Comics en France en 2022 : un marché à double vitesse, inquiétant pour les indé'

NewsIndé

Comme chaque année, l'organisation du Festival International de la Bande Dessinée (FIBD) d'Angoulême profitait de la présence du marché des droits en marge des festivités publiques pour tenir une présentation, en collaboration avec le panéliste GfK. Le sujet reste toujours le même : dresser le bilan de santé du marché de la bande dessinée en France, et constater les dernières évolutions survenues au cours de l'an passé - ici, 2022. Le secteur comics, s'il n'est clairement pas au coeur de toutes les attentions, a quand même droit à son suivi personnalisé, pour ce faire une idée de l'état de ce marché très particulier.

4%, encore et toujours

De façon générale, Gfk et le FIBD nous expliquent que le marché global de la bande dessinée se porte bien. Après une croissance démentielle dans le courant de 2021, l'année 2022 a marqué un ralentissement - voire même un léger essoufflement,  qu'on expliquera en partie par l'absence de sortie d'un Astérix. En somme, si le nombre d'albums vendus a reculé de 3% avec 85 M d'unités écoulées, le chiffre d'affaire généré au total est de 921 M, soit une petite croissance de 2% par rapport à 2021. Le nombre d'albums vendus est légèrement inférieur à celui de 2021 (-2,8 M exemplaires) mais reste supérieur au niveau pré-pandémique (+36 M exemplaires comparé à 2019) : preuve en est que la lecture de bande dessinée a pris un essor on ne peut plus important. On considère aujourd'hui qu'un tiers des livres achetés est une bande dessinée (BD, comics ou manga) et que le nombre d'acheteurs de BD a augmenté de 630 000 personnes au cours de 2022. Après ces données générales, regardons maintenant ce qu'il en est des comics.

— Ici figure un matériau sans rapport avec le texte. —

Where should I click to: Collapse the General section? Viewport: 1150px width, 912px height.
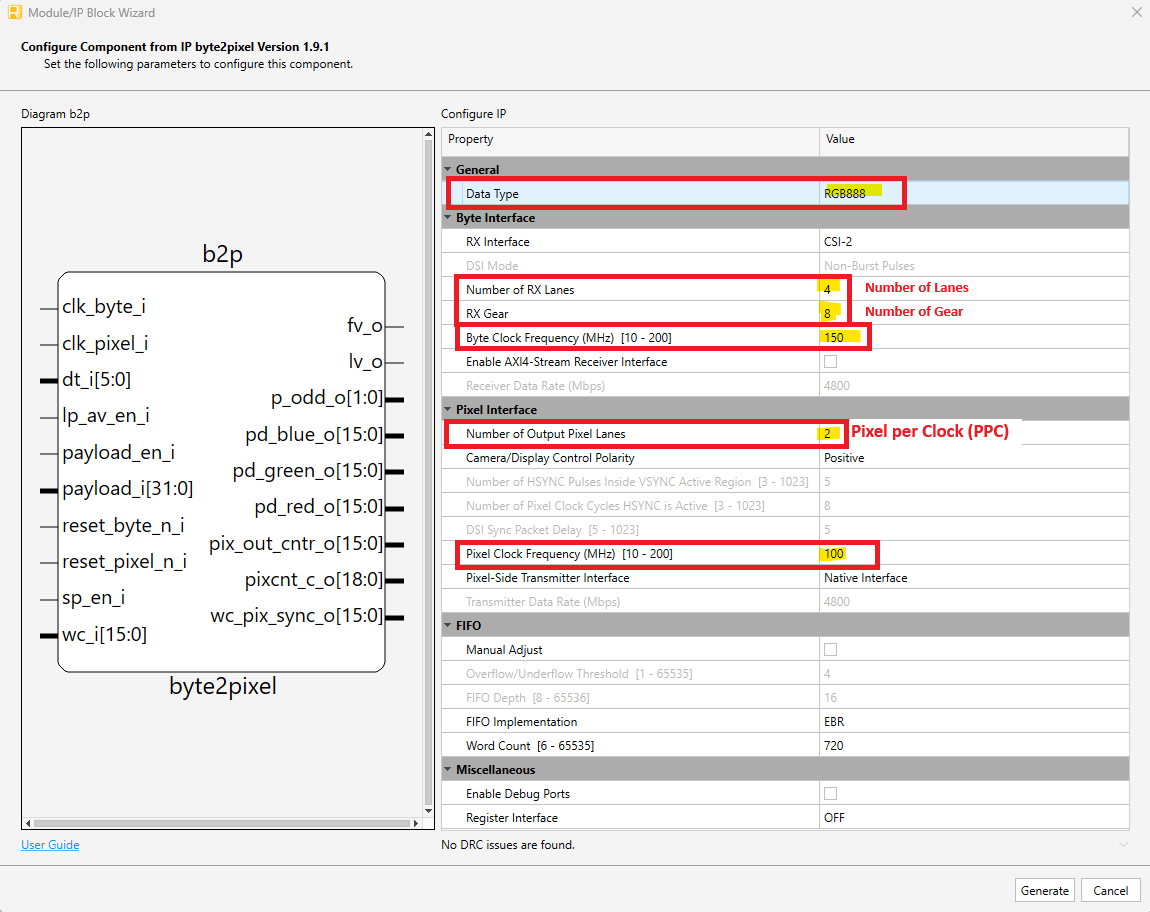449,169
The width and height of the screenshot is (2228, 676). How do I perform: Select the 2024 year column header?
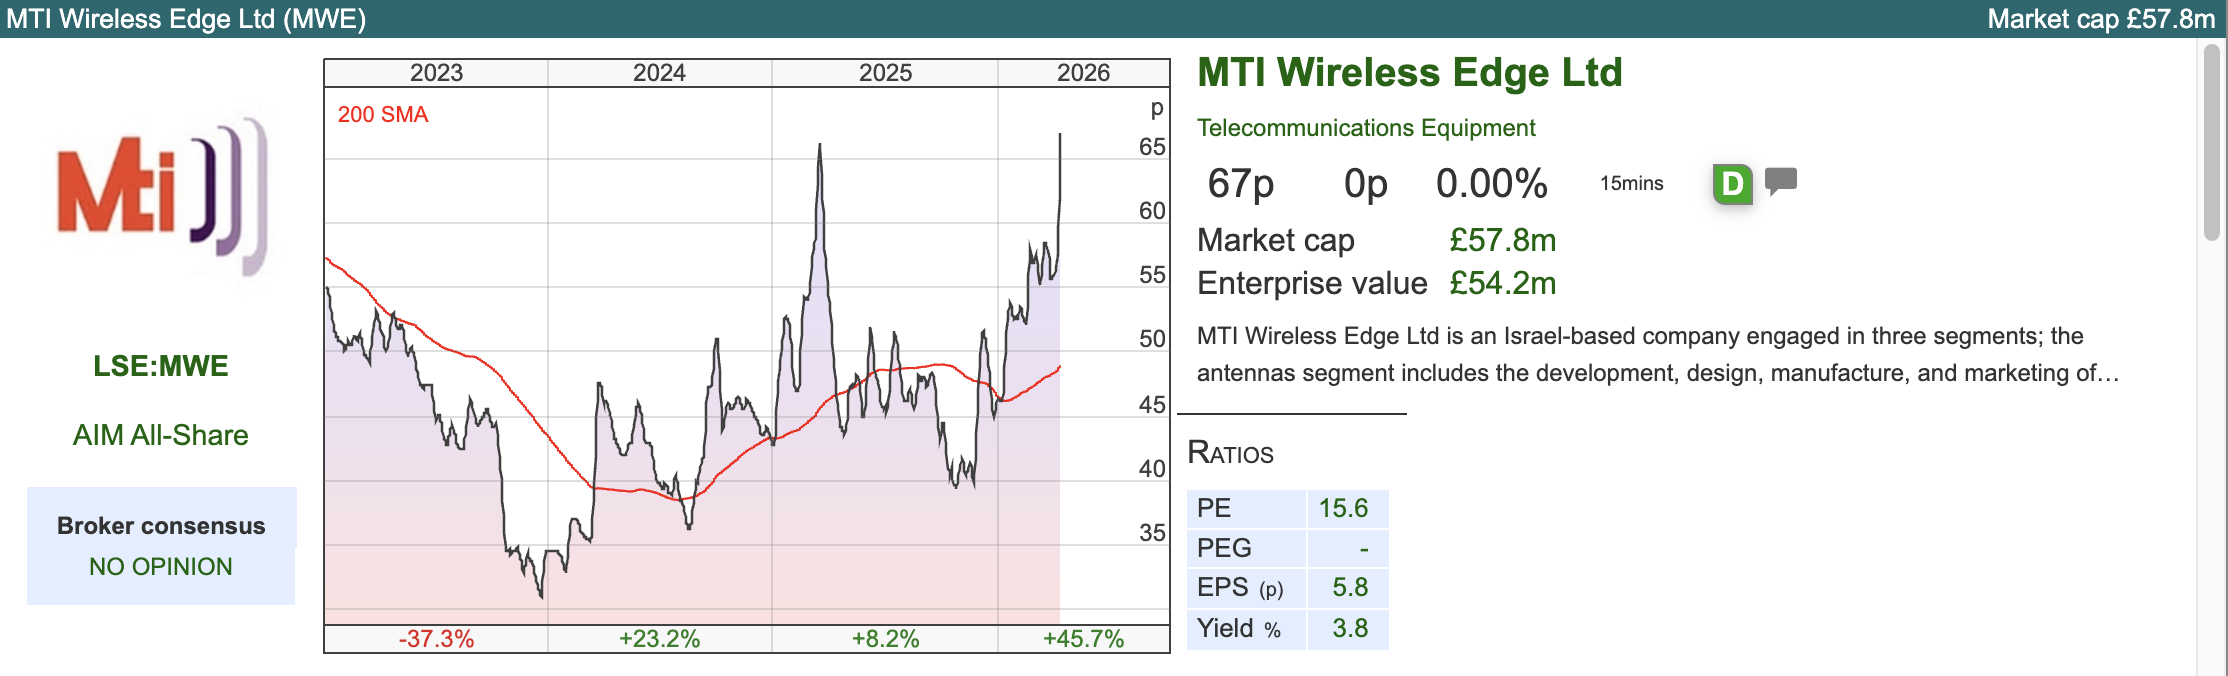click(x=660, y=73)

L'un des premiers points abordés concernant le secteur concerne l'augmentation des prix qui a eu lieu tout au long de l'année - la dernière hausse en date ayant été actée en ce début 2023. S'il est estimé que le prix d'une BD hors manga a augmenté de 5% en moyenne sur l'année, on voit que, secteur par secteur, l'évolution n'est pas la même en fonction des catégories. De fait, les comics indépendants ("hors super-héros") restent les albums les plus touchés par la crise des matières premières et l'augmentation générale des coûts, répercutés sur les tarifs, avec des albums qui auront pris en moyenne +8%

De quoi se faire du souci pour cette partie du secteur, dans la mesure où l'indé' a depuis plusieurs années, hors cas exceptionnel, eu un certain mal à trouver preneur. Avec l'inflation généralisée et les problématiques liées au coût de la vie, associées au manque de curiosité ou d'éducation aux comics hors super-héros, il est facile de comprendre en quoi l'indé' peut être considéré comme une catégorie menacée, ou pourquoi certaines maisons d'édition ont naturellement ralenti la cadence dans leur proposition (même si cette augmentation moyenne du prix n'est évidemment pas le seul facteur). A ce titre, on vous conseille d'écouter le podcast First Print réalisé en compagnie de Sullivan Rouaud d'HiComics pour avoir quelques données supplémentaires.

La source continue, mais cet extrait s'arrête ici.